2021 IMO Problems/Problem 4

Problem

Let $\Gamma$ be a circle with centre $I$ , and $ABCD$ a convex quadrilateral such that each of the segments $AB, BC, CD$ and $DA$ is tangent to $\Gamma$ . Let $\Omega$ be the circumcircle of the triangle $AIC$ . The extension of $BA$ beyond $A$ meets $\Omega$ at $X$ , and the extension of $BC$ beyond $C$ meets $\Omega$ at $Z$ . The extensions of $AD$ and $CD$ beyond $D$ meet $\Omega$ at $Y$ and $T$ , respectively. Prove that $AD + DT + T X + XA = CD + DY + Y Z + ZC$

Video Solutions

https://youtu.be/vUftJHRaNx8 [Video contains solutions to all day 2 problems]

https://www.youtube.com/watch?v=U95v_xD5fJk

https://youtu.be/WkdlmduOnRE

Solution

Let $O$ be the centre of $\Omega$ .

For $AB=BC$ the result follows simply. By Pitot's Theorem we have $AB + CD = BC + AD$ so that, $AD = CD.$ The configuration becomes symmetric about $OI$ and the result follows immediately.

* * *

[GIVEN EXERCISE 1]:
In the IMO problem and solution above, which theorem does the solution use to get $AB + CD = BC + AD$?

Some rows
* * *

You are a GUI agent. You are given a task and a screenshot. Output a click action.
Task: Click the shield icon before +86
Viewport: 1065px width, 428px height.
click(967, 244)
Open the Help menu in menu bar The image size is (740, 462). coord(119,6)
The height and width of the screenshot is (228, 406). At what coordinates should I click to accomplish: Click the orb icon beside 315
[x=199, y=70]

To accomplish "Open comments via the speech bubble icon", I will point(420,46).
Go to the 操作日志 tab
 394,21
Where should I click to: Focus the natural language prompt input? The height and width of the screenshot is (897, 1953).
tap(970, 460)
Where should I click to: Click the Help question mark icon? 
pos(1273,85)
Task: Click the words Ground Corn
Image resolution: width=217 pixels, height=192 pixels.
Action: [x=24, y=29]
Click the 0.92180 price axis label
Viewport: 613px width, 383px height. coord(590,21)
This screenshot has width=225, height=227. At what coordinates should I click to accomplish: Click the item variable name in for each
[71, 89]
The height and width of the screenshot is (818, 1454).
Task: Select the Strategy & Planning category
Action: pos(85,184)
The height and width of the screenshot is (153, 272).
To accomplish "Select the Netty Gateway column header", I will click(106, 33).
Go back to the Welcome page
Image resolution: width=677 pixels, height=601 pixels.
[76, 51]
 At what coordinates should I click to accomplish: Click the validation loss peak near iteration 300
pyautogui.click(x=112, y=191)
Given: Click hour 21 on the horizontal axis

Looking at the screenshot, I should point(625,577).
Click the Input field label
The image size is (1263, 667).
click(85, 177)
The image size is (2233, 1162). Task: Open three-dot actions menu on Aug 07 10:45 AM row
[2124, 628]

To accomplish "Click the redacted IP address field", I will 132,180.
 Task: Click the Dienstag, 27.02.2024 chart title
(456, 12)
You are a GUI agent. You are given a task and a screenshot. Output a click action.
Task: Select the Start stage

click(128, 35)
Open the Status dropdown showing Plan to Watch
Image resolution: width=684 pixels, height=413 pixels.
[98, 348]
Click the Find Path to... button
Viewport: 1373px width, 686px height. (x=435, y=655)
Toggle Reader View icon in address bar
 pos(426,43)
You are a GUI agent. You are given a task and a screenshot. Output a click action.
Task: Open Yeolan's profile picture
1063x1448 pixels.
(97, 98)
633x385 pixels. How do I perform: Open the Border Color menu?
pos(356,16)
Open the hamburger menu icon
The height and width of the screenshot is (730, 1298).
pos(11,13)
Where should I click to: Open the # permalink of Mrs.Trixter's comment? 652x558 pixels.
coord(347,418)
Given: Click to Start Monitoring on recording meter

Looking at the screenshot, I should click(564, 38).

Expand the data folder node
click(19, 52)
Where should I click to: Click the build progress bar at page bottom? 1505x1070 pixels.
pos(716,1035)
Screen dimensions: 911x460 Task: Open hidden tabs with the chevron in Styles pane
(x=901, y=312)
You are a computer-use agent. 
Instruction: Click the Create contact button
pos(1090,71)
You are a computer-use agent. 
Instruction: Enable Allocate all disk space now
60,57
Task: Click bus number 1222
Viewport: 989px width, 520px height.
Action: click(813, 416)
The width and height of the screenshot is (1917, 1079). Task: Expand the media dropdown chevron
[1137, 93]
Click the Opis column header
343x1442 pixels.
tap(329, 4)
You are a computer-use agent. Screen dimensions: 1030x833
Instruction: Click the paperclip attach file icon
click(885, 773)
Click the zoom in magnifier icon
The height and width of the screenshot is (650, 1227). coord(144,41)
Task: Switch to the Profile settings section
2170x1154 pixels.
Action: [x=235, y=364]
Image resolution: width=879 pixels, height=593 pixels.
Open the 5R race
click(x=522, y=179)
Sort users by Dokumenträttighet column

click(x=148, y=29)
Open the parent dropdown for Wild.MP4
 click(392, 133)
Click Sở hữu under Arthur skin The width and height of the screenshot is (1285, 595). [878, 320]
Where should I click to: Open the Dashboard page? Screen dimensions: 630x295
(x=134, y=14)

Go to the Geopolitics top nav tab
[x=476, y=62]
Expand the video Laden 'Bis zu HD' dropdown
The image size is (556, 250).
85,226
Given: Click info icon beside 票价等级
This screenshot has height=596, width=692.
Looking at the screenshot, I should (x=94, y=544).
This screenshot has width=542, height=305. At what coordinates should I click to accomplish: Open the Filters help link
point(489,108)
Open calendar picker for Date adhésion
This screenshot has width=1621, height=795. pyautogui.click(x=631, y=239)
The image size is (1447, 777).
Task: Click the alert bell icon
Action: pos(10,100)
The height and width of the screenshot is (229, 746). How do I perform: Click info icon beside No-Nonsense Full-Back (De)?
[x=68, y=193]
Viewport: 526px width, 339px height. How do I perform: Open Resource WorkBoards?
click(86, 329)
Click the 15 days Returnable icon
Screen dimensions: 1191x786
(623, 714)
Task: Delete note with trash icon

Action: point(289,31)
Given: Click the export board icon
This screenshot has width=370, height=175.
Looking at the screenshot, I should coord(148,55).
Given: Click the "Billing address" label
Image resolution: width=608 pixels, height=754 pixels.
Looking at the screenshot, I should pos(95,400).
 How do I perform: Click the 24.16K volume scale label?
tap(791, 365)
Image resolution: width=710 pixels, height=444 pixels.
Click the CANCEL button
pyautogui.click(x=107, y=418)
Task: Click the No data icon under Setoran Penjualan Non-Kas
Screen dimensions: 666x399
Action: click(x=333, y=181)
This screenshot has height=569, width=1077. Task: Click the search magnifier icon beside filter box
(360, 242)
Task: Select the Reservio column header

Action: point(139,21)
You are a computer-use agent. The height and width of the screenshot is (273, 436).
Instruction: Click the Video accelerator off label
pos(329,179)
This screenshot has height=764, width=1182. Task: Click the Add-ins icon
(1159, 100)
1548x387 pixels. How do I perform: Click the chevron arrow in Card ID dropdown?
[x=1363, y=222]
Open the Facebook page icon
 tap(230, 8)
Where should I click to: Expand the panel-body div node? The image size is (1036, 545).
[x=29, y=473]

* * *

[GIVEN EXERCISE 2]:
Lay out the lines of the rows as a Markdown table with columns Nr and Line. Begin at the first line of the rows, stop after the line containing "tap(970, 460)", and leave out blank lines.

[EXERCISE ANSWER 1]:
Pitot's Theorem.

[EXERCISE ANSWER 2]:
| Nr | Line |
|---|---|
| 1 | You are a GUI agent. You are given a task and a screenshot. Output a click action. |
| 2 | Task: Click the shield icon before +86 |
| 3 | Viewport: 1065px width, 428px height. |
| 4 | click(967, 244) |
| 5 | Open the Help menu in menu bar The image size is (740, 462). coord(119,6) |
| 6 | The height and width of the screenshot is (228, 406). At what coordinates should I click to accomplish: Click the orb icon beside 315 |
| 7 | [x=199, y=70] |
| 8 | To accomplish "Open comments via the speech bubble icon", I will point(420,46). |
| 9 | Go to the 操作日志 tab |
| 10 |  394,21 |
| 11 | Where should I click to: Focus the natural language prompt input? The height and width of the screenshot is (897, 1953). |
| 12 | tap(970, 460) |